#### Dataset:
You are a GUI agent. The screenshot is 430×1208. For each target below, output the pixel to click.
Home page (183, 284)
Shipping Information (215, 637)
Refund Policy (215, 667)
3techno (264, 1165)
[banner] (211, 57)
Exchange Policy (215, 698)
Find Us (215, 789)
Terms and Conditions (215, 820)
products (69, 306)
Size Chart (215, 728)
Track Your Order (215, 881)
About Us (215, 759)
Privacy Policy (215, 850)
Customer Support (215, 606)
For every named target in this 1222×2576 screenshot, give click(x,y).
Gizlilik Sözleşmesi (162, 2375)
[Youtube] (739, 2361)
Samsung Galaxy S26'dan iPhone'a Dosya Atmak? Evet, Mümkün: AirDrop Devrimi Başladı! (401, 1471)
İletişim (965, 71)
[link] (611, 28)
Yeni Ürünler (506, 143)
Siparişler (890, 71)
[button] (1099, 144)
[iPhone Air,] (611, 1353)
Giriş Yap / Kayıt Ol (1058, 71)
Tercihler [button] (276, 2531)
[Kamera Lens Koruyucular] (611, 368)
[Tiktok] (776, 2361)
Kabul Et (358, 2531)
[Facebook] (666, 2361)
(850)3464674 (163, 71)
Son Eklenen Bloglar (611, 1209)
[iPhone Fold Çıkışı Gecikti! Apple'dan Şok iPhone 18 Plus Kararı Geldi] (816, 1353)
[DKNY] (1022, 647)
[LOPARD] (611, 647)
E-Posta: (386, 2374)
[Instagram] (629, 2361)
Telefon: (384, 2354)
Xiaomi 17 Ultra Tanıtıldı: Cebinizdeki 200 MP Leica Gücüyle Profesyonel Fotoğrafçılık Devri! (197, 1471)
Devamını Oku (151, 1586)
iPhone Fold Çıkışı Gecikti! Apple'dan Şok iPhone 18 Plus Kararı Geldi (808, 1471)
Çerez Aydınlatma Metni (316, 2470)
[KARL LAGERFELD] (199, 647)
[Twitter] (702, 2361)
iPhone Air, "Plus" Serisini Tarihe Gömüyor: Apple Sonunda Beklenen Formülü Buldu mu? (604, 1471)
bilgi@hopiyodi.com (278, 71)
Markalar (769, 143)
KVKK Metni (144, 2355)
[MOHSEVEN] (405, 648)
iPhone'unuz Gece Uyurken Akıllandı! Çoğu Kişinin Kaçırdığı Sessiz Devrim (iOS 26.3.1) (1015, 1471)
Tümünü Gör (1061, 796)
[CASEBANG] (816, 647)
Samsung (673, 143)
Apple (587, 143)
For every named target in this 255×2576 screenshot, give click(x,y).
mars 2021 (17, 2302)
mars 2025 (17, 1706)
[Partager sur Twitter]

#### To do:
Would you copy out exactly the lines above that start at the one containing "[iPhone Air,] (611, 1353)" and end at the one containing "mu? (604, 1471)", inclusive?

#### Completed exercise:
[iPhone Air,] (611, 1353)
Giriş Yap / Kayıt Ol (1058, 71)
Tercihler [button] (276, 2531)
[Kamera Lens Koruyucular] (611, 368)
[Tiktok] (776, 2361)
Kabul Et (358, 2531)
[Facebook] (666, 2361)
(850)3464674 (163, 71)
Son Eklenen Bloglar (611, 1209)
[iPhone Fold Çıkışı Gecikti! Apple'dan Şok iPhone 18 Plus Kararı Geldi] (816, 1353)
[DKNY] (1022, 647)
[LOPARD] (611, 647)
E-Posta: (386, 2374)
[Instagram] (629, 2361)
Telefon: (384, 2354)
Xiaomi 17 Ultra Tanıtıldı: Cebinizdeki 200 MP Leica Gücüyle Profesyonel Fotoğrafçılık Devri! (197, 1471)
Devamını Oku (151, 1586)
iPhone Fold Çıkışı Gecikti! Apple'dan Şok iPhone 18 Plus Kararı Geldi (808, 1471)
Çerez Aydınlatma Metni (316, 2470)
[KARL LAGERFELD] (199, 647)
[Twitter] (702, 2361)
iPhone Air, "Plus" Serisini Tarihe Gömüyor: Apple Sonunda Beklenen Formülü Buldu mu? (604, 1471)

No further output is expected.